C’est à ce moment-là que j’ai pris contact avec Impuls Zeeland, le fonds d’incitation à l’innovation de notre gouvernement local. Leur programme pour stimuler le développement de produits circulaires était formidable. Mon nouveau concept de couteau à huîtres s’y intégrait parfaitement et, après ma présentation, Emergo Designs a obtenu une subvention gouvernementale. Il m’a tout de même fallu y consacrer toutes mes économies pour acheter et faire livrer la machine. J’ai finalement opté pour une Syil X7, qui est arrivée fin 2020.
2021
2021 a été une année étrange pour moi, entièrement consacrée aux tests de mon concept d'ouvre-huîtres en titane. J'ai commencé avec l'aluminium, puis je suis passé au titane. Mais en février, j'ai « bousculé » la machine. Une petite erreur a provoqué une accélération fulgurante et une plongée brutale dans la pièce à usiner. Miraculeusement, la machine a ensuite été réparée, mais j'étais complètement démoralisé. La transition vers le titane a donc été très lente et les échéances se sont enchaînées. Finalement, j'ai trempé une lame et je l'ai envoyée à André Linting d' Oesterkrakers. Écaillère professionnelle, il a testé la résistance du couteau.

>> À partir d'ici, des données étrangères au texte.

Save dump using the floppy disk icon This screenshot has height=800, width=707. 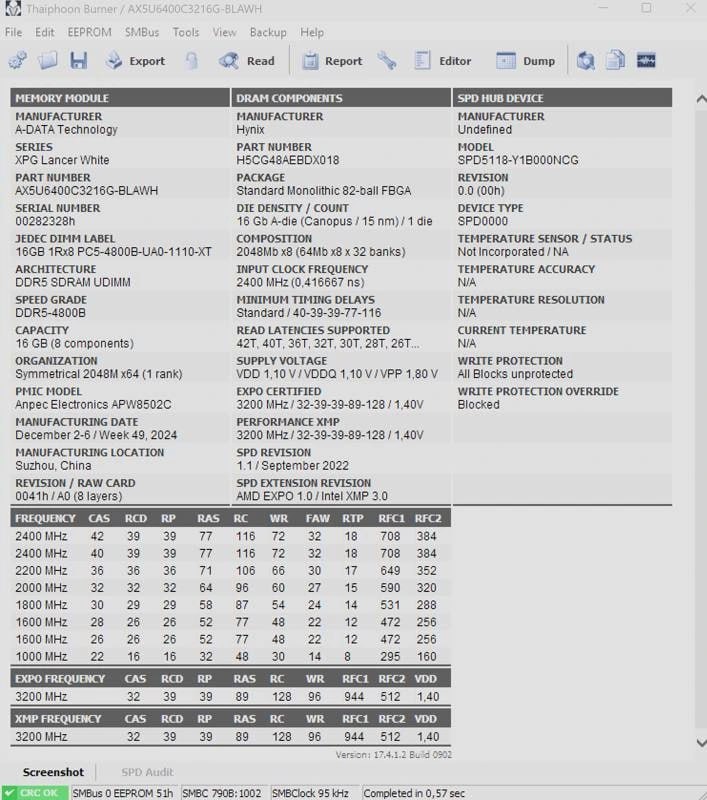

Ce couteau en titane, dans lequel j'avais investi toutes mes économies et plus d'un an de développement, s'est cassé après seulement 300 huîtres… Une fois de plus, c'était un coup dur. J'ai alors réalisé une série de tests sur des lames en acier et en titane : trempées, non trempées, avec différentes géométries et différentes compositions. La lame a de nouveau été envoyée chez Oesterkrakers et cette fois, tout s'est bien passé. Il était temps de se préparer au lancement !

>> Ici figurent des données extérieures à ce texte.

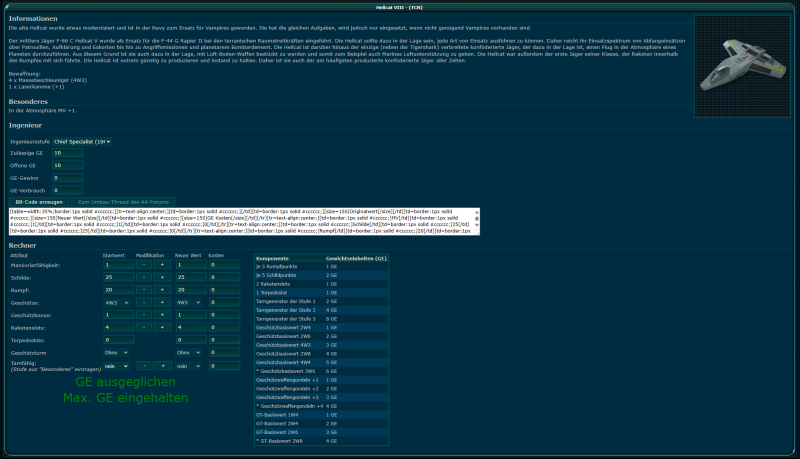The image size is (800, 459).
Task: Open the Ingenieursstufe Chief Specialist dropdown
Action: click(x=82, y=142)
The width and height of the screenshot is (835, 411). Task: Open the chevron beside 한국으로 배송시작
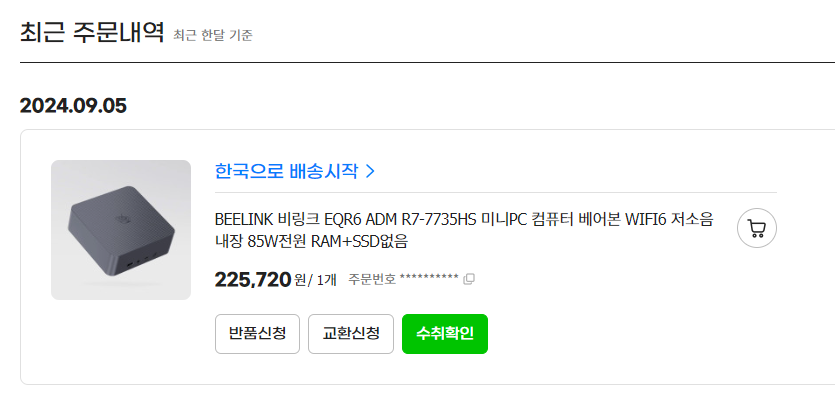point(371,171)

C’est au cours de ce cycle de développement d’un an et demi que j’ai rencontré Virginia , alias @lady_Oyster . C’est une personne adorable qui écrit des articles très pertinents sur l’ostréiculture. Elle ne parle pas seulement de la dégustation, mais aussi de l’élevage durable des huîtres et des personnes qui les cultivent. Et lorsqu’elle s’est blessée à la main en ouvrant des huîtres, je lui ai offert le tout premier couteau Hugo.
Envoyer un couteau à l'essai me stresse toujours en tant que fabricant, mais l'envoyer pour un test rend la chose encore plus angoissante. Heureusement, Virginia a adoré le couteau et elle a écrit un article magnifique. Elle décrit avec justesse comment un couteau d'exception sublime un produit aussi précieux qu'une huître. N'hésitez pas à lire son article ici !

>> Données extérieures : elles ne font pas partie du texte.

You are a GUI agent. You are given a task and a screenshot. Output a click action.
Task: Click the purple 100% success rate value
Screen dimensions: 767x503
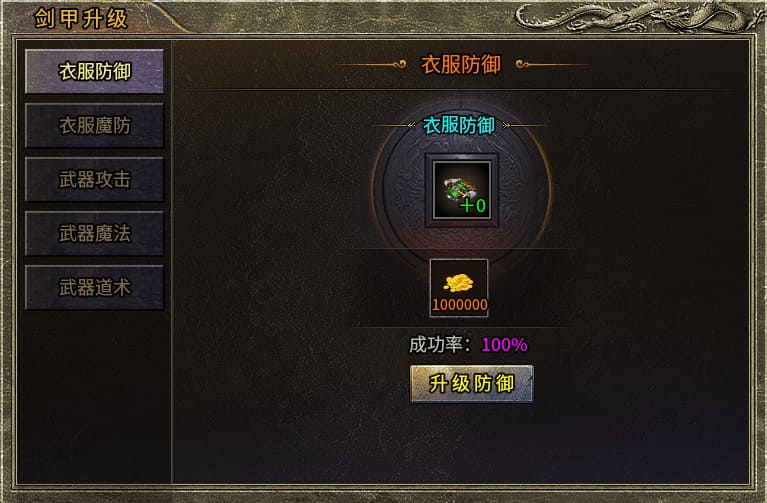coord(504,345)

La semaine passée a été incroyable : on l'appelait la « semaine de lancement » et elle a été riche en souvenirs. Des moments forts (recevoir la subvention, commander la machine et lire le compte rendu de Virginia) et des moments difficiles (il ne me restait que 63 euros car j'avais tout dépensé pour la machine et un client qui ne payait pas, la machine qui a planté, le premier couteau en titane cassé). Mais j'ai aussi retrouvé des photos d'enfance, notamment une photo de mon père et moi, et compris pourquoi je fabrique des couteaux à huîtres. Cette semaine et ce nouveau produit réunissent mon passé, mon parcours et mes ambitions, et je vais me donner à fond pour en faire un succès.
C’est donc avec grand plaisir que j’annonce que mon couteau à huîtres Hugo, entièrement en titane, est désormais disponible à la commande.